Saved data entries
━━━━━━━━━━━━━━━━━━━━

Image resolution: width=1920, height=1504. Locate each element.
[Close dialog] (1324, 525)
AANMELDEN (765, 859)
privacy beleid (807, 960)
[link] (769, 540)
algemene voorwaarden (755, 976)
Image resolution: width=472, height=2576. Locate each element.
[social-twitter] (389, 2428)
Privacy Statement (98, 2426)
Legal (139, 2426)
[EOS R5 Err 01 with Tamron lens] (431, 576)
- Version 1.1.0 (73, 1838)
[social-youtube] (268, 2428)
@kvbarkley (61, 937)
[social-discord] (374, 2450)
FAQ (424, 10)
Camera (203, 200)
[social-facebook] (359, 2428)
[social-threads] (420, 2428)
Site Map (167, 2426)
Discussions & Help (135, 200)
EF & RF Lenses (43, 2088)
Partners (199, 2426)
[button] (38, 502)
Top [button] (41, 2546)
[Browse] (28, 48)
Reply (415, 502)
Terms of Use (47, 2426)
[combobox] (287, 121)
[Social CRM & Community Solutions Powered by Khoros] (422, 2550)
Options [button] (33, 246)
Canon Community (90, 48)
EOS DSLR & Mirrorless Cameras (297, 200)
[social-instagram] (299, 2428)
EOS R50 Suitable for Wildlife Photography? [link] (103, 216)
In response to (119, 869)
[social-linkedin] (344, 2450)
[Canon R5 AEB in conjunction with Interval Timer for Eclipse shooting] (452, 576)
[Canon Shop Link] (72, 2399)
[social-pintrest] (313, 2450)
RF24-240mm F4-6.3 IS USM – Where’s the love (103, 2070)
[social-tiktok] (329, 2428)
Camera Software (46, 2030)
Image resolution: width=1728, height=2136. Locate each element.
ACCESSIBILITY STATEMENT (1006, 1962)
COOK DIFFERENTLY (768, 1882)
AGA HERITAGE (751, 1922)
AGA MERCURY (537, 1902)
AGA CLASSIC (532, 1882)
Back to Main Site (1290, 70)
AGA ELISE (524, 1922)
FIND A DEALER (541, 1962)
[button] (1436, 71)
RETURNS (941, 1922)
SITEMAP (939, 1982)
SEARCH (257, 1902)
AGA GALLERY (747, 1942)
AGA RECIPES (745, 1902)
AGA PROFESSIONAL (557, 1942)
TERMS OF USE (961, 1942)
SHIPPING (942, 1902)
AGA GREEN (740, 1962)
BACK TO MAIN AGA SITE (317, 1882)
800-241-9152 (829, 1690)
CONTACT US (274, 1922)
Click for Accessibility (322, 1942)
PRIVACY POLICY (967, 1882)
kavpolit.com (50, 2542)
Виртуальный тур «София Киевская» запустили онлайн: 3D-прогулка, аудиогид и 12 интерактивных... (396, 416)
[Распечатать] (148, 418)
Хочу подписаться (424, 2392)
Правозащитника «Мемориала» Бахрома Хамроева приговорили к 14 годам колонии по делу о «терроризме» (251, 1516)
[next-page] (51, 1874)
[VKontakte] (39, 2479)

━━━━━━━━━━━━━━━━━━━━

Your task:
Word for word, return each of the entries.

Output below:
Image resolution: width=1920, height=1504. Locate each element.
[Close dialog] (1324, 525)
AANMELDEN (765, 859)
privacy beleid (807, 960)
[link] (769, 540)
algemene voorwaarden (755, 976)
Image resolution: width=472, height=2576. Locate each element.
[social-twitter] (389, 2428)
Privacy Statement (98, 2426)
Legal (139, 2426)
[EOS R5 Err 01 with Tamron lens] (431, 576)
- Version 1.1.0 (73, 1838)
[social-youtube] (268, 2428)
@kvbarkley (61, 937)
[social-discord] (374, 2450)
FAQ (424, 10)
Camera (203, 200)
[social-facebook] (359, 2428)
[social-threads] (420, 2428)
Site Map (167, 2426)
Discussions & Help (135, 200)
EF & RF Lenses (43, 2088)
Partners (199, 2426)
[button] (38, 502)
Top [button] (41, 2546)
[Browse] (28, 48)
Reply (415, 502)
Terms of Use (47, 2426)
[combobox] (287, 121)
[Social CRM & Community Solutions Powered by Khoros] (422, 2550)
Options [button] (33, 246)
Canon Community (90, 48)
EOS DSLR & Mirrorless Cameras (297, 200)
[social-instagram] (299, 2428)
EOS R50 Suitable for Wildlife Photography? [link] (103, 216)
In response to (119, 869)
[social-linkedin] (344, 2450)
[Canon R5 AEB in conjunction with Interval Timer for Eclipse shooting] (452, 576)
[Canon Shop Link] (72, 2399)
[social-pintrest] (313, 2450)
RF24-240mm F4-6.3 IS USM – Where’s the love (103, 2070)
[social-tiktok] (329, 2428)
Camera Software (46, 2030)
Image resolution: width=1728, height=2136. Locate each element.
ACCESSIBILITY STATEMENT (1006, 1962)
COOK DIFFERENTLY (768, 1882)
AGA HERITAGE (751, 1922)
AGA MERCURY (537, 1902)
AGA CLASSIC (532, 1882)
Back to Main Site (1290, 70)
AGA ELISE (524, 1922)
FIND A DEALER (541, 1962)
[button] (1436, 71)
RETURNS (941, 1922)
SITEMAP (939, 1982)
SEARCH (257, 1902)
AGA GALLERY (747, 1942)
AGA RECIPES (745, 1902)
AGA PROFESSIONAL (557, 1942)
TERMS OF USE (961, 1942)
SHIPPING (942, 1902)
AGA GREEN (740, 1962)
BACK TO MAIN AGA SITE (317, 1882)
800-241-9152 (829, 1690)
CONTACT US (274, 1922)
Click for Accessibility (322, 1942)
PRIVACY POLICY (967, 1882)
kavpolit.com (50, 2542)
Виртуальный тур «София Киевская» запустили онлайн: 3D-прогулка, аудиогид и 12 интерактивных... (396, 416)
[Распечатать] (148, 418)
Хочу подписаться (424, 2392)
Правозащитника «Мемориала» Бахрома Хамроева приговорили к 14 годам колонии по делу о «терроризме» (251, 1516)
[next-page] (51, 1874)
[VKontakte] (39, 2479)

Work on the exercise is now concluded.